What is asked: Rewrite the listing below with every "computer-use agent" changed to "screen-control agent" and nothing else altered.

##### Material shown

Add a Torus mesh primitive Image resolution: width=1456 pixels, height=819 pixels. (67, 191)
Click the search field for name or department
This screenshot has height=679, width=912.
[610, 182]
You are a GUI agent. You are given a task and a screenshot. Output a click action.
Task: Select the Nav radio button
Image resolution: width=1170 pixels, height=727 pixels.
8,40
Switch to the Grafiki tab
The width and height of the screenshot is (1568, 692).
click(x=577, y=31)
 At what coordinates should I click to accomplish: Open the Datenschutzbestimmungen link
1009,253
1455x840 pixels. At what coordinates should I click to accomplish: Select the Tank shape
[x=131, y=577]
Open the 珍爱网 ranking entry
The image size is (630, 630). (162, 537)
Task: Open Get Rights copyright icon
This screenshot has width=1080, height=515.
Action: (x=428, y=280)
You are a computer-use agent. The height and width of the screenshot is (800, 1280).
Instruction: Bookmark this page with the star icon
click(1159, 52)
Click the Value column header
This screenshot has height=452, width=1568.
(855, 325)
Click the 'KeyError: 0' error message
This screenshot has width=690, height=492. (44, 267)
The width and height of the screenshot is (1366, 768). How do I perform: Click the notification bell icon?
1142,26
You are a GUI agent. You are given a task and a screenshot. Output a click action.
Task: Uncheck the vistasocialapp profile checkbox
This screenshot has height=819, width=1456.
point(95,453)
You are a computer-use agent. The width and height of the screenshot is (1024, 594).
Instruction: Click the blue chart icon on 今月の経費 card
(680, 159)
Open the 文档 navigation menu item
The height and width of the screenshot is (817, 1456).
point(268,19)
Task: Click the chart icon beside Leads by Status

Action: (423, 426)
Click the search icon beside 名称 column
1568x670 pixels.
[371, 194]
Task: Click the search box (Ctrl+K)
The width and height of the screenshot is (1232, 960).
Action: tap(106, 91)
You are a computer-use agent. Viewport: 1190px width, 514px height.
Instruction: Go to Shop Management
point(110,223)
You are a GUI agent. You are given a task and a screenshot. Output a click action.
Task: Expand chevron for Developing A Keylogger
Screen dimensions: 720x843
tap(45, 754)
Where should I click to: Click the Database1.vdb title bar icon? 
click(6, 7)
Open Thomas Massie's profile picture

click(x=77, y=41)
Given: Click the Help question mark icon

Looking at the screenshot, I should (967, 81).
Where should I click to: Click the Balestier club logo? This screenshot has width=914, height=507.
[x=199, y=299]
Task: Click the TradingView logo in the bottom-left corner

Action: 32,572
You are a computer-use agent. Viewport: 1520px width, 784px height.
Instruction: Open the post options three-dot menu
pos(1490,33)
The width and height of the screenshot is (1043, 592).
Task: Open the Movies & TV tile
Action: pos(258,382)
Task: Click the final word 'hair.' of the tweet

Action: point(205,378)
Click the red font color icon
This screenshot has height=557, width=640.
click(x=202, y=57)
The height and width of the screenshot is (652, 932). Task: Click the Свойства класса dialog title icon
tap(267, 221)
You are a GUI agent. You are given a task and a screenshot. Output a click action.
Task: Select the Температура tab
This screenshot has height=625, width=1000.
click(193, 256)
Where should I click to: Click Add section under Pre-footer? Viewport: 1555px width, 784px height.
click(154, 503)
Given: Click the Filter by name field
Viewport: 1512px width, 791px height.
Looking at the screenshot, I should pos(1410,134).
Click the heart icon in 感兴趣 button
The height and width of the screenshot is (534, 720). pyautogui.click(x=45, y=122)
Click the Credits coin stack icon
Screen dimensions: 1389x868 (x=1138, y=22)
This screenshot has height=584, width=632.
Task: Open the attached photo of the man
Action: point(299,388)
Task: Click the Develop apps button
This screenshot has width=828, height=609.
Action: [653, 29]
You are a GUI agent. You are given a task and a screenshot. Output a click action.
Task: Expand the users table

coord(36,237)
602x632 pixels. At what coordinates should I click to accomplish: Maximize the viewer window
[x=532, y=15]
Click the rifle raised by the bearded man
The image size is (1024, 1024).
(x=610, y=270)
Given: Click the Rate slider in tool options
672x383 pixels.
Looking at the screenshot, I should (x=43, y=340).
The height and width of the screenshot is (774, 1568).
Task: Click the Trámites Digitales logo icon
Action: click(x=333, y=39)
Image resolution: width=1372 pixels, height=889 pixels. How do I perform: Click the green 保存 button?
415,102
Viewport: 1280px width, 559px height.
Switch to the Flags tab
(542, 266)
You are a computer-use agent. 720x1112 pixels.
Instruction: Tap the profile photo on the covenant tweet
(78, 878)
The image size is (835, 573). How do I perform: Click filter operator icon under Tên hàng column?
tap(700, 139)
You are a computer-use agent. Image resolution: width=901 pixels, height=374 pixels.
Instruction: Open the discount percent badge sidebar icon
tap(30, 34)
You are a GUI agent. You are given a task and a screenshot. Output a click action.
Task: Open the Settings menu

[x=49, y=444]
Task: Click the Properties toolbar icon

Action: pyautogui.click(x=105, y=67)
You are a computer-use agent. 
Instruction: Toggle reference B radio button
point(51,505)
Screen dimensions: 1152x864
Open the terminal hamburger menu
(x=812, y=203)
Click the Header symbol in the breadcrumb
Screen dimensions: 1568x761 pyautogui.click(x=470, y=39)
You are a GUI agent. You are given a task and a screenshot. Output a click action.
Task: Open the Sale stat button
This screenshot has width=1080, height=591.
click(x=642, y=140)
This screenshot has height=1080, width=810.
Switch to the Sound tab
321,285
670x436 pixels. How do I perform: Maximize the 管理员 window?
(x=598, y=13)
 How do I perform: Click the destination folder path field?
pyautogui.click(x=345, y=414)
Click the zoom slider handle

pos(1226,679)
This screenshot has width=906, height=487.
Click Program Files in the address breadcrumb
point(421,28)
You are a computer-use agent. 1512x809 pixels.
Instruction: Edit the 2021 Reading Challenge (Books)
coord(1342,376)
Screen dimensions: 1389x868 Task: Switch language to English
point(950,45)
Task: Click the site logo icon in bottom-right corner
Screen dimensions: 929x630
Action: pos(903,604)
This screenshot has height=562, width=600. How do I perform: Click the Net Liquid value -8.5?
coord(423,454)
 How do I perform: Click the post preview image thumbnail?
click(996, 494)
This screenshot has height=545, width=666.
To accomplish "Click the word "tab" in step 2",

##########

Solution to the problem:
Add a Torus mesh primitive Image resolution: width=1456 pixels, height=819 pixels. (67, 191)
Click the search field for name or department
This screenshot has height=679, width=912.
[610, 182]
You are a GUI agent. You are given a task and a screenshot. Output a click action.
Task: Select the Nav radio button
Image resolution: width=1170 pixels, height=727 pixels.
8,40
Switch to the Grafiki tab
The width and height of the screenshot is (1568, 692).
click(x=577, y=31)
 At what coordinates should I click to accomplish: Open the Datenschutzbestimmungen link
1009,253
1455x840 pixels. At what coordinates should I click to accomplish: Select the Tank shape
[x=131, y=577]
Open the 珍爱网 ranking entry
The image size is (630, 630). (162, 537)
Task: Open Get Rights copyright icon
This screenshot has width=1080, height=515.
Action: (x=428, y=280)
You are a screen-control agent. The height and width of the screenshot is (800, 1280).
Instruction: Bookmark this page with the star icon
click(1159, 52)
Click the Value column header
This screenshot has height=452, width=1568.
(855, 325)
Click the 'KeyError: 0' error message
This screenshot has width=690, height=492. (44, 267)
The width and height of the screenshot is (1366, 768). How do I perform: Click the notification bell icon?
1142,26
You are a GUI agent. You are given a task and a screenshot. Output a click action.
Task: Uncheck the vistasocialapp profile checkbox
This screenshot has height=819, width=1456.
point(95,453)
You are a screen-control agent. The width and height of the screenshot is (1024, 594).
Instruction: Click the blue chart icon on 今月の経費 card
(680, 159)
Open the 文档 navigation menu item
The height and width of the screenshot is (817, 1456).
point(268,19)
Task: Click the chart icon beside Leads by Status

Action: (423, 426)
Click the search icon beside 名称 column
1568x670 pixels.
[371, 194]
Task: Click the search box (Ctrl+K)
The width and height of the screenshot is (1232, 960).
Action: tap(106, 91)
You are a screen-control agent. Viewport: 1190px width, 514px height.
Instruction: Go to Shop Management
point(110,223)
You are a GUI agent. You are given a task and a screenshot. Output a click action.
Task: Expand chevron for Developing A Keylogger
Screen dimensions: 720x843
tap(45, 754)
Where should I click to: Click the Database1.vdb title bar icon? 
click(6, 7)
Open Thomas Massie's profile picture

click(x=77, y=41)
Given: Click the Help question mark icon

Looking at the screenshot, I should (967, 81).
Where should I click to: Click the Balestier club logo? This screenshot has width=914, height=507.
[x=199, y=299]
Task: Click the TradingView logo in the bottom-left corner

Action: 32,572
You are a screen-control agent. Viewport: 1520px width, 784px height.
Instruction: Open the post options three-dot menu
pos(1490,33)
The width and height of the screenshot is (1043, 592).
Task: Open the Movies & TV tile
Action: pos(258,382)
Task: Click the final word 'hair.' of the tweet

Action: point(205,378)
Click the red font color icon
This screenshot has height=557, width=640.
click(x=202, y=57)
The height and width of the screenshot is (652, 932). Task: Click the Свойства класса dialog title icon
tap(267, 221)
You are a GUI agent. You are given a task and a screenshot. Output a click action.
Task: Select the Температура tab
This screenshot has height=625, width=1000.
click(193, 256)
Where should I click to: Click Add section under Pre-footer? Viewport: 1555px width, 784px height.
click(154, 503)
Given: Click the Filter by name field
Viewport: 1512px width, 791px height.
Looking at the screenshot, I should pos(1410,134).
Click the heart icon in 感兴趣 button
The height and width of the screenshot is (534, 720). pyautogui.click(x=45, y=122)
Click the Credits coin stack icon
Screen dimensions: 1389x868 (x=1138, y=22)
This screenshot has height=584, width=632.
Task: Open the attached photo of the man
Action: point(299,388)
Task: Click the Develop apps button
This screenshot has width=828, height=609.
Action: [653, 29]
You are a GUI agent. You are given a task and a screenshot. Output a click action.
Task: Expand the users table

coord(36,237)
602x632 pixels. At what coordinates should I click to accomplish: Maximize the viewer window
[x=532, y=15]
Click the rifle raised by the bearded man
The image size is (1024, 1024).
(x=610, y=270)
Given: Click the Rate slider in tool options
672x383 pixels.
Looking at the screenshot, I should (x=43, y=340).
The height and width of the screenshot is (774, 1568).
Task: Click the Trámites Digitales logo icon
Action: click(x=333, y=39)
Image resolution: width=1372 pixels, height=889 pixels. How do I perform: Click the green 保存 button?
415,102
Viewport: 1280px width, 559px height.
Switch to the Flags tab
(542, 266)
You are a screen-control agent. 720x1112 pixels.
Instruction: Tap the profile photo on the covenant tweet
(78, 878)
The image size is (835, 573). How do I perform: Click filter operator icon under Tên hàng column?
tap(700, 139)
You are a screen-control agent. Image resolution: width=901 pixels, height=374 pixels.
Instruction: Open the discount percent badge sidebar icon
tap(30, 34)
You are a GUI agent. You are given a task and a screenshot. Output a click action.
Task: Open the Settings menu

[x=49, y=444]
Task: Click the Properties toolbar icon

Action: pyautogui.click(x=105, y=67)
You are a screen-control agent. 
Instruction: Toggle reference B radio button
point(51,505)
Screen dimensions: 1152x864
Open the terminal hamburger menu
(x=812, y=203)
Click the Header symbol in the breadcrumb
Screen dimensions: 1568x761 pyautogui.click(x=470, y=39)
You are a GUI agent. You are given a task and a screenshot. Output a click action.
Task: Open the Sale stat button
This screenshot has width=1080, height=591.
click(x=642, y=140)
This screenshot has height=1080, width=810.
Switch to the Sound tab
321,285
670x436 pixels. How do I perform: Maximize the 管理员 window?
(x=598, y=13)
 How do I perform: Click the destination folder path field?
pyautogui.click(x=345, y=414)
Click the zoom slider handle

pos(1226,679)
This screenshot has width=906, height=487.
Click Program Files in the address breadcrumb
point(421,28)
You are a screen-control agent. 1512x809 pixels.
Instruction: Edit the 2021 Reading Challenge (Books)
coord(1342,376)
Screen dimensions: 1389x868 Task: Switch language to English
point(950,45)
Task: Click the site logo icon in bottom-right corner
Screen dimensions: 929x630
Action: pos(903,604)
This screenshot has height=562, width=600. How do I perform: Click the Net Liquid value -8.5?
coord(423,454)
 How do I perform: Click the post preview image thumbnail?
click(996, 494)
This screenshot has height=545, width=666.
To accomplish "Click the word "tab" in step 2",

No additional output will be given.